### Questions on the material:
A. In the text on kidney disease and family support, how often does the closest caregiver accompany the patient to dialysis?
B. Translate this sentence from the text on kidney disease and family support into Spanish: "Merely feeling grateful is not enough."
C. Print the part of the text on kidney disease and family support from "Patients can try" up to and including "of this disease.".

I have been very lucky to have such a supportive family in my journey with kidney disease. I realise that everyone is not so lucky. I have seen all kinds. Some are extremely supportive, some not so much. Some, unfortunately treat the patient like a burden. No wonder so many dialysis patients are suicidal. A supportive family is a blessing. If you have one, be grateful.
I don’t blame families for getting tired of the disease. Kidney disease can be frustrating both for the patient and the family. While there is no doubt that it is more unforgiving for the patient, families often are affected quite badly as well. Typically, it is the closest caregiver who is affected the most. Accompanying the patient to dialysis thrice a week, making sure medication is taken, going to a range of doctors from time to time, hospital admissions and blood tests, all take a toll on the family member as well.
Then there is the important aspect of expenses on the treatment. In India, where most expenses are borne out of pocket, this can be quite debilitating for a family’s finances. Many families have their entire life’s savings wiped out in a few years. This increases the frustration of the family especially since the patient has not been cured by the time this could happen. It is an unending moral dilemma. Should the limited resources of a family be spent on a maintenance therapy with the patient becoming worse over the years with increasing co-morbidities? All this turmoil can cause a lot of mixed emotions among the family. Many family members take their anger out on various unrelated targets like hospitals, doctors, other family members, colleagues etc.
Patients can try and ease some of the trouble by becoming as independent as possible. Patients should try to get back to work if possible. They should take control of their health. They should ensure that they take their medication as prescribed on their own, follow their diet prescription diligently and even try to go to the dialysis session on their own. All this helps ease the burden on the family. Patients must keep telling them how much they appreciate the family’s efforts in helping. Indians are not very vocal about gratitude. Merely feeling grateful is not enough. Making it known is equally important.
All this helps to build a relationship that is not dysfunctional but mutually supportive and appreciative. This can go a long way in adding to the patient’s feeling of well-being and eventually make it easier to deal with the ups and downs of this disease.

### Provided data:
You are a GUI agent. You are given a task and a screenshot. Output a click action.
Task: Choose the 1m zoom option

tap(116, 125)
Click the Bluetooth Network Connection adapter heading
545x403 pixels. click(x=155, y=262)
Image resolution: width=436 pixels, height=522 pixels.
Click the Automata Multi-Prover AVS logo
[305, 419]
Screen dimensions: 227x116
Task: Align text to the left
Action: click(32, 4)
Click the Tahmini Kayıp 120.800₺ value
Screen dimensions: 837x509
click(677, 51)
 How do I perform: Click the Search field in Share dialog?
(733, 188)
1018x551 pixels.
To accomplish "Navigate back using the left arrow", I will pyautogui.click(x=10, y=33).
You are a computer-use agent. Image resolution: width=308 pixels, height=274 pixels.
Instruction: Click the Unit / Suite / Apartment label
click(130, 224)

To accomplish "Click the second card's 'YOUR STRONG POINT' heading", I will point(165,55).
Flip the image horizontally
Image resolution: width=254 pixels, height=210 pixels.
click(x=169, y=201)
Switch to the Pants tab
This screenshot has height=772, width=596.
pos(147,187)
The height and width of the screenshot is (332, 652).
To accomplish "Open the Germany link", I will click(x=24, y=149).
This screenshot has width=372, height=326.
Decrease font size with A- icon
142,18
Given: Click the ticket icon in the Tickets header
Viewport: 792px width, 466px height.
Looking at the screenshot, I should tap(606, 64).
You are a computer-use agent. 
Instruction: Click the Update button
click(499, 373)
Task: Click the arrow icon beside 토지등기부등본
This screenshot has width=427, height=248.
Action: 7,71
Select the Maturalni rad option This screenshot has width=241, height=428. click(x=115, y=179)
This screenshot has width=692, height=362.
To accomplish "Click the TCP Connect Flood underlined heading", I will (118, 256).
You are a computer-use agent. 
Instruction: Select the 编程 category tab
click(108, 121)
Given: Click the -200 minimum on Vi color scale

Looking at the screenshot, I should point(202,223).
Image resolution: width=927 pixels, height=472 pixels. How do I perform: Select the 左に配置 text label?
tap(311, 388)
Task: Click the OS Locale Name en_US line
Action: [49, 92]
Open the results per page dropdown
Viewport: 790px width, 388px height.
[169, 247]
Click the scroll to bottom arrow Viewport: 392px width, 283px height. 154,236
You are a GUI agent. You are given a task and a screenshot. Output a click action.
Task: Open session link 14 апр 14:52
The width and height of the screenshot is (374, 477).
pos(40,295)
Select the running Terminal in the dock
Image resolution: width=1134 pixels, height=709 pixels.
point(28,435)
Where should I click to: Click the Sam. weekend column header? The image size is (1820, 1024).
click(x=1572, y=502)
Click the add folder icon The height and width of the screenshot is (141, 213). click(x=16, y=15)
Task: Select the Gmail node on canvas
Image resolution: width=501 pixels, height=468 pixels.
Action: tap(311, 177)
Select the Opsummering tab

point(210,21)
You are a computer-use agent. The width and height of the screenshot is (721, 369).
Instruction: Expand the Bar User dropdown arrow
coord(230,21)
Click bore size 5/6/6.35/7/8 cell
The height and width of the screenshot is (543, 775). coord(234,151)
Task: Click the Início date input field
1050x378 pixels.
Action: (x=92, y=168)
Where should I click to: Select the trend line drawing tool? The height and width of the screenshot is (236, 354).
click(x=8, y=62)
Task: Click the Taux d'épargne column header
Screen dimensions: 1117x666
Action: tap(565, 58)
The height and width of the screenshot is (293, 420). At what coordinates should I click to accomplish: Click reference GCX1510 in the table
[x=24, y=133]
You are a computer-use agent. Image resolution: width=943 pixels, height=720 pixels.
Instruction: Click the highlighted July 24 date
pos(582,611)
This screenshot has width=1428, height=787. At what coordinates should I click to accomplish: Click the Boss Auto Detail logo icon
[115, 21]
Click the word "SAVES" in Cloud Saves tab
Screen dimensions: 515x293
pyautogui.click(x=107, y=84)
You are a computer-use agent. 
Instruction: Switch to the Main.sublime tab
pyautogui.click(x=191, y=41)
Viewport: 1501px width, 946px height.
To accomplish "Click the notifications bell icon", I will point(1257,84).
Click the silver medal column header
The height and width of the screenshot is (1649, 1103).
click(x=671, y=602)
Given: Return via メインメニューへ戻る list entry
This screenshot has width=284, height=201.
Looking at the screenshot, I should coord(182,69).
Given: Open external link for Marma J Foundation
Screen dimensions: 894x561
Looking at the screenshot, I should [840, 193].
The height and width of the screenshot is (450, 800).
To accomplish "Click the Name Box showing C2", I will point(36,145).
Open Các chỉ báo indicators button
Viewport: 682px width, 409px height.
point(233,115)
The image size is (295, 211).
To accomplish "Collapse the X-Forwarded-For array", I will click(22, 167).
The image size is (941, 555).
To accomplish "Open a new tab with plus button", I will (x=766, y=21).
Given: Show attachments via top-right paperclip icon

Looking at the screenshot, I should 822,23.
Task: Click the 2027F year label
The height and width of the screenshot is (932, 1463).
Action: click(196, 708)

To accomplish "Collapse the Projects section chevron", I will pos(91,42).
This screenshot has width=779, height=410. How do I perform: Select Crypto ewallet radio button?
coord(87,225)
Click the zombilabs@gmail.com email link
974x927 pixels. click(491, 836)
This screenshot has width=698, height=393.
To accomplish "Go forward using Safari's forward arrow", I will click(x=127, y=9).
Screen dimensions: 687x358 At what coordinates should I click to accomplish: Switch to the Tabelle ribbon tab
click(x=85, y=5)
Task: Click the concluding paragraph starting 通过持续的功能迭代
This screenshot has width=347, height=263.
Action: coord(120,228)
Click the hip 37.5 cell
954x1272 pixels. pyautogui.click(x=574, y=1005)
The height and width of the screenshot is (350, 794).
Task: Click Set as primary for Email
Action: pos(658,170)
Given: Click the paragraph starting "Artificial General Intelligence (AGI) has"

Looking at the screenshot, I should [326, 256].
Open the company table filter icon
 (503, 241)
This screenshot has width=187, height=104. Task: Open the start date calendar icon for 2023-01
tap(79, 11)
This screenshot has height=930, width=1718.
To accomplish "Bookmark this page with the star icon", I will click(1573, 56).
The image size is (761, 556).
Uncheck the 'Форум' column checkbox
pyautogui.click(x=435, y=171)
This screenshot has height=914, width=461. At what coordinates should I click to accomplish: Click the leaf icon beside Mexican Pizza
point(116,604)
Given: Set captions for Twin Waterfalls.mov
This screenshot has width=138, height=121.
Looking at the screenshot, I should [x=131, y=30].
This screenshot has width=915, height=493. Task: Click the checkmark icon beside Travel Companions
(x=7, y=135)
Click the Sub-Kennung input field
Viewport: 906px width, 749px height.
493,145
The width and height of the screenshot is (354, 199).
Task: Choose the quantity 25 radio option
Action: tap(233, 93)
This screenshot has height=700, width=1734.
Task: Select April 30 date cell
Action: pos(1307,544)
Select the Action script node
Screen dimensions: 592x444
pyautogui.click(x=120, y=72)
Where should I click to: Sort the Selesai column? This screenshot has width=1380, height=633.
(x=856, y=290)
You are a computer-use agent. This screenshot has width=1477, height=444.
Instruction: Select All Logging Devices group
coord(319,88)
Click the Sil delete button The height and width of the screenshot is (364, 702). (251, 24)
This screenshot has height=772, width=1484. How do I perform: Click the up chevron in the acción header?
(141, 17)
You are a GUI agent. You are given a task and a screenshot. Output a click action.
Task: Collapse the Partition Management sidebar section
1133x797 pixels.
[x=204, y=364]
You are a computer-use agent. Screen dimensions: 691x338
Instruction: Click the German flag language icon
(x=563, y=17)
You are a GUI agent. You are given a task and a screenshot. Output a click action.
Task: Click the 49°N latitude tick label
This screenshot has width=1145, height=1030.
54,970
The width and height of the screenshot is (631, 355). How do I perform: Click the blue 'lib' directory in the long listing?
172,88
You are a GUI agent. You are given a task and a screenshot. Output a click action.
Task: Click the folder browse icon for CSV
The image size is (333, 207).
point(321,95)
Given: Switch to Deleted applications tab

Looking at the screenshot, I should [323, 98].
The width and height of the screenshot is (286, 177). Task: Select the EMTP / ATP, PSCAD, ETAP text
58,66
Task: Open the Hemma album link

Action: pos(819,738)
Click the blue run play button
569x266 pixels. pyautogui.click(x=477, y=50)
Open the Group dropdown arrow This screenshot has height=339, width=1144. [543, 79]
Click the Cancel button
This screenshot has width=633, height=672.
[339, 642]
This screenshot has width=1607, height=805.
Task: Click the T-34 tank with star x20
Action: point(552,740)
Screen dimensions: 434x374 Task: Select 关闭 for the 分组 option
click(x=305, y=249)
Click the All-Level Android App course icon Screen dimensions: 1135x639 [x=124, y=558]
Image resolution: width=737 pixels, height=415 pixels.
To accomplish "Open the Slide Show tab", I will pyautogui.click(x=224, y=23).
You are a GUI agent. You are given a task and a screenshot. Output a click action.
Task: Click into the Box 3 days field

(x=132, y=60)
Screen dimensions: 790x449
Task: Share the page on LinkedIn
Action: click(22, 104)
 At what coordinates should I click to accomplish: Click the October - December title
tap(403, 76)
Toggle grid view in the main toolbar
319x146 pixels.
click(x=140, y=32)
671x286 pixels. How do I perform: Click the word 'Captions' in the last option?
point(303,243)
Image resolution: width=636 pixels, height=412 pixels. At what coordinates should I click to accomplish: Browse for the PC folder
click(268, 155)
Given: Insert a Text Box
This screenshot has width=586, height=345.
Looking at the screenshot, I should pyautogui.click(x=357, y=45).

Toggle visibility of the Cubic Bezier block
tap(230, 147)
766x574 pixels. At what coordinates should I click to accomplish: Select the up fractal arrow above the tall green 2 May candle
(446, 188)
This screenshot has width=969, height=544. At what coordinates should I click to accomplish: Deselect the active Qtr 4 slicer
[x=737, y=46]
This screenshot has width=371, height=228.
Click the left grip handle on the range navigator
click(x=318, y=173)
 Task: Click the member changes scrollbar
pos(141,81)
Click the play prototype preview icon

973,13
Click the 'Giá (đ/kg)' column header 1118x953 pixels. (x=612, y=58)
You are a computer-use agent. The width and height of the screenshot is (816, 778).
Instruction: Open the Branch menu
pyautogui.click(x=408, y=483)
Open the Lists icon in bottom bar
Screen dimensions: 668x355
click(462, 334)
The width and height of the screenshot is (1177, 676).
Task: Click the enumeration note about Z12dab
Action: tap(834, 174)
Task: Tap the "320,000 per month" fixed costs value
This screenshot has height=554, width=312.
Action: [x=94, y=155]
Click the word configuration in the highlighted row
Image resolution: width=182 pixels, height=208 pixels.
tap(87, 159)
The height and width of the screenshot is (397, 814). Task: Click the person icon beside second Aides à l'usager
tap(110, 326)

### Expected results:
A. Thrice a week.

B. Simplemente sentirse agradecido no es suficiente.

C.
Patients can try and ease some of the trouble by becoming as independent as possible. Patients should try to get back to work if possible. They should take control of their health. They should ensure that they take their medication as prescribed on their own, follow their diet prescription diligently and even try to go to the dialysis session on their own. All this helps ease the burden on the family. Patients must keep telling them how much they appreciate the family’s efforts in helping. Indians are not very vocal about gratitude. Merely feeling grateful is not enough. Making it known is equally important.
All this helps to build a relationship that is not dysfunctional but mutually supportive and appreciative. This can go a long way in adding to the patient’s feeling of well-being and eventually make it easier to deal with the ups and downs of this disease.